Everything in the records below should be set down again, word for word.

** Opening Supplied information block **

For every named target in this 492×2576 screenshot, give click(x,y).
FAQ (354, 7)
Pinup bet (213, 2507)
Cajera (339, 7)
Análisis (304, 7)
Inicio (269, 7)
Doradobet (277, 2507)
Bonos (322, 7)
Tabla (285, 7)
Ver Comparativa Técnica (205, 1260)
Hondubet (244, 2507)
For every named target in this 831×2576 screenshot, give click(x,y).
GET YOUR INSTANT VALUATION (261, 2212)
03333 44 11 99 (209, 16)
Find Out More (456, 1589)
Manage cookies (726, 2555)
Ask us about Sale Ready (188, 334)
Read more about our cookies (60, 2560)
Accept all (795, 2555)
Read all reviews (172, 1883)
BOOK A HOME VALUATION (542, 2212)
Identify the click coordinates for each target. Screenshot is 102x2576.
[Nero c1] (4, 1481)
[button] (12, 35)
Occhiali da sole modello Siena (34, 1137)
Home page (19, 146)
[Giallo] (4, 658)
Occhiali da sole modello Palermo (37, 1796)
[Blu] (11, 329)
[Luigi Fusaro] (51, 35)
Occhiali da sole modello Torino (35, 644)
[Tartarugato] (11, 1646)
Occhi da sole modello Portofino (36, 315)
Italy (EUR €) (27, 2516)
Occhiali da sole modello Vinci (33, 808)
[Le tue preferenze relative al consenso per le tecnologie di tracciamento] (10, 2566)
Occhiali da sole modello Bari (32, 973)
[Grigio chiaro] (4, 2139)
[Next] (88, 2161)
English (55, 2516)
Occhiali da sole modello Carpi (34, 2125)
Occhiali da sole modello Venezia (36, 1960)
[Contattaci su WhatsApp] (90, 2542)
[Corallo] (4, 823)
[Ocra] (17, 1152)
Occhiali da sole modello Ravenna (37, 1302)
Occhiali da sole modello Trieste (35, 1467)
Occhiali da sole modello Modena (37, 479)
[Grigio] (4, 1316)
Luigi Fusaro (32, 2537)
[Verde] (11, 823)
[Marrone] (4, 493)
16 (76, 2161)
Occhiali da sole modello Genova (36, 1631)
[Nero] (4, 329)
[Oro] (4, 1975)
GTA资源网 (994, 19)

** Closing Supplied information block **

▶ _Result of this task_:
For every named target in this 492×2576 screenshot, give click(x,y).
FAQ (354, 7)
Pinup bet (213, 2507)
Cajera (339, 7)
Análisis (304, 7)
Inicio (269, 7)
Doradobet (277, 2507)
Bonos (322, 7)
Tabla (285, 7)
Ver Comparativa Técnica (205, 1260)
Hondubet (244, 2507)
For every named target in this 831×2576 screenshot, give click(x,y).
GET YOUR INSTANT VALUATION (261, 2212)
03333 44 11 99 (209, 16)
Find Out More (456, 1589)
Manage cookies (726, 2555)
Ask us about Sale Ready (188, 334)
Read more about our cookies (60, 2560)
Accept all (795, 2555)
Read all reviews (172, 1883)
BOOK A HOME VALUATION (542, 2212)
Identify the click coordinates for each target. Screenshot is 102x2576.
[Nero c1] (4, 1481)
[button] (12, 35)
Occhiali da sole modello Siena (34, 1137)
Home page (19, 146)
[Giallo] (4, 658)
Occhiali da sole modello Palermo (37, 1796)
[Blu] (11, 329)
[Luigi Fusaro] (51, 35)
Occhiali da sole modello Torino (35, 644)
[Tartarugato] (11, 1646)
Occhi da sole modello Portofino (36, 315)
Italy (EUR €) (27, 2516)
Occhiali da sole modello Vinci (33, 808)
[Le tue preferenze relative al consenso per le tecnologie di tracciamento] (10, 2566)
Occhiali da sole modello Bari (32, 973)
[Grigio chiaro] (4, 2139)
[Next] (88, 2161)
English (55, 2516)
Occhiali da sole modello Carpi (34, 2125)
Occhiali da sole modello Venezia (36, 1960)
[Contattaci su WhatsApp] (90, 2542)
[Corallo] (4, 823)
[Ocra] (17, 1152)
Occhiali da sole modello Ravenna (37, 1302)
Occhiali da sole modello Trieste (35, 1467)
Occhiali da sole modello Modena (37, 479)
[Grigio] (4, 1316)
Luigi Fusaro (32, 2537)
[Verde] (11, 823)
[Marrone] (4, 493)
16 (76, 2161)
Occhiali da sole modello Genova (36, 1631)
[Nero] (4, 329)
[Oro] (4, 1975)
GTA资源网 (994, 19)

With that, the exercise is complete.